» The input:

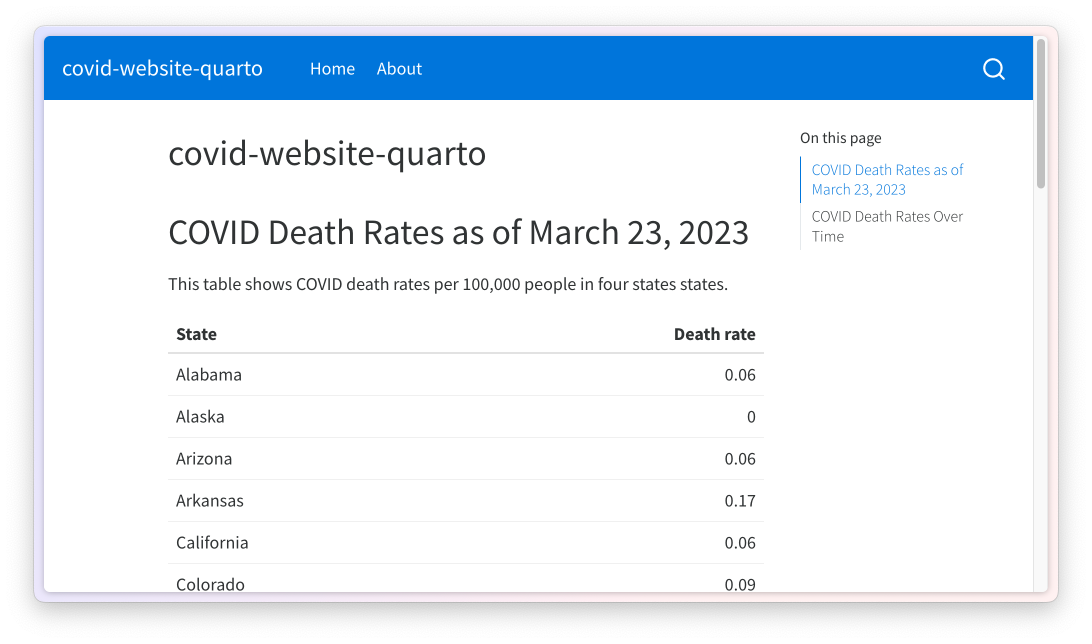This screenshot has height=644, width=1092.
Task: Click the table description paragraph text
Action: coord(449,284)
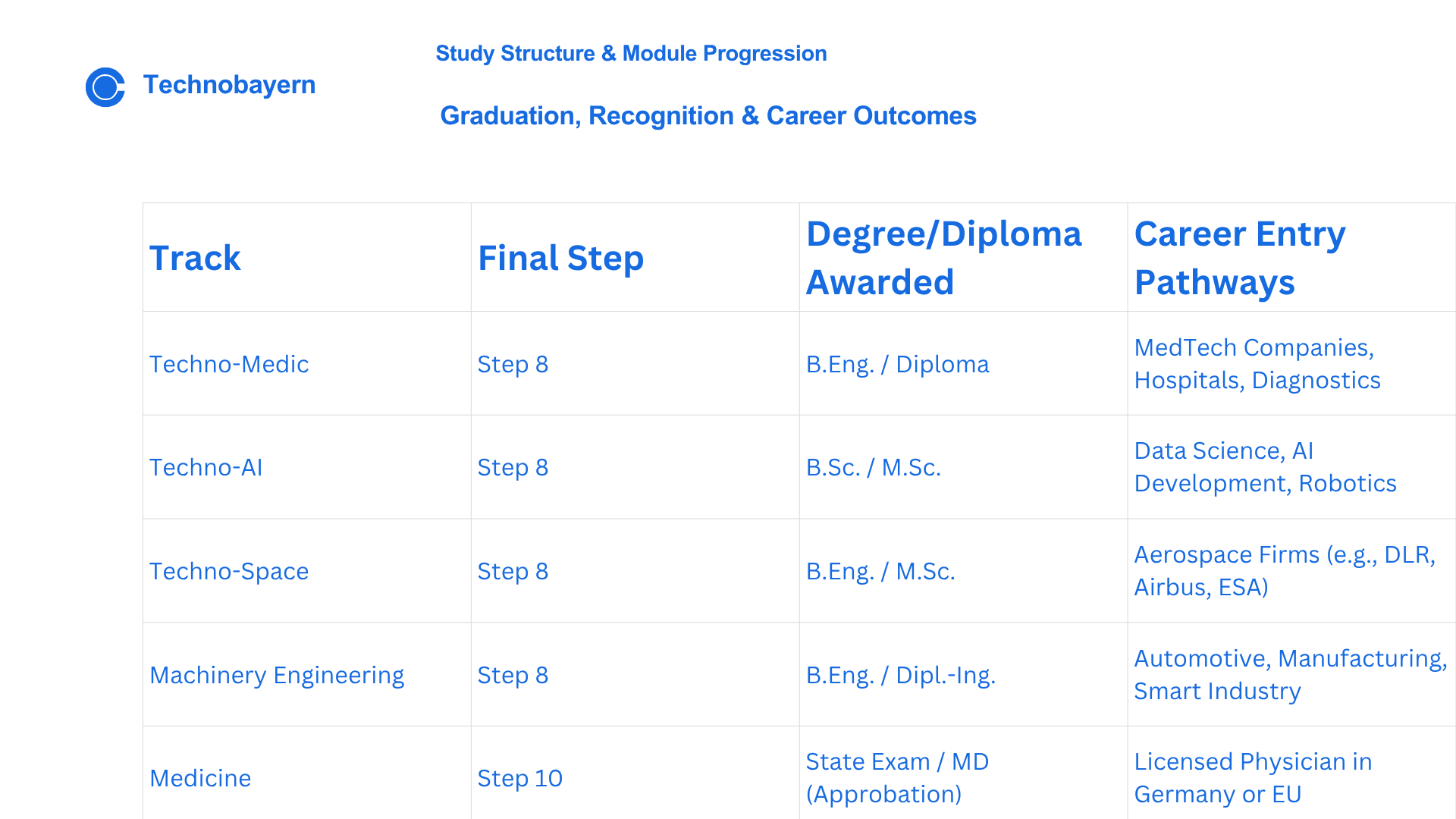Click the Technobayern circular logo icon

pyautogui.click(x=105, y=87)
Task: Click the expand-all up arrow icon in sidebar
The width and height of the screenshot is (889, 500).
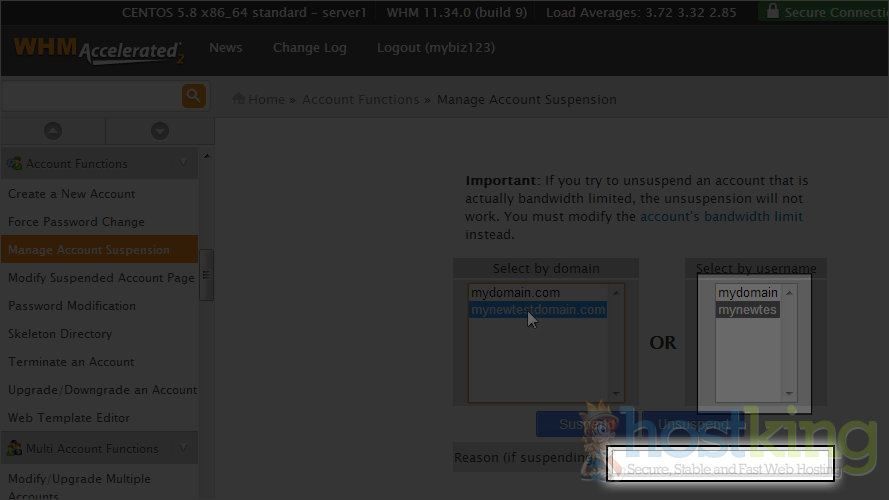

» Aim of the exercise: Only the lines from the one containing "Task: Click the expand-all" through the last line of the data above, both included, belong in the reply, each restated exactly and without pictures.

» Problem solution:
Task: Click the expand-all up arrow icon in sidebar
The width and height of the screenshot is (889, 500).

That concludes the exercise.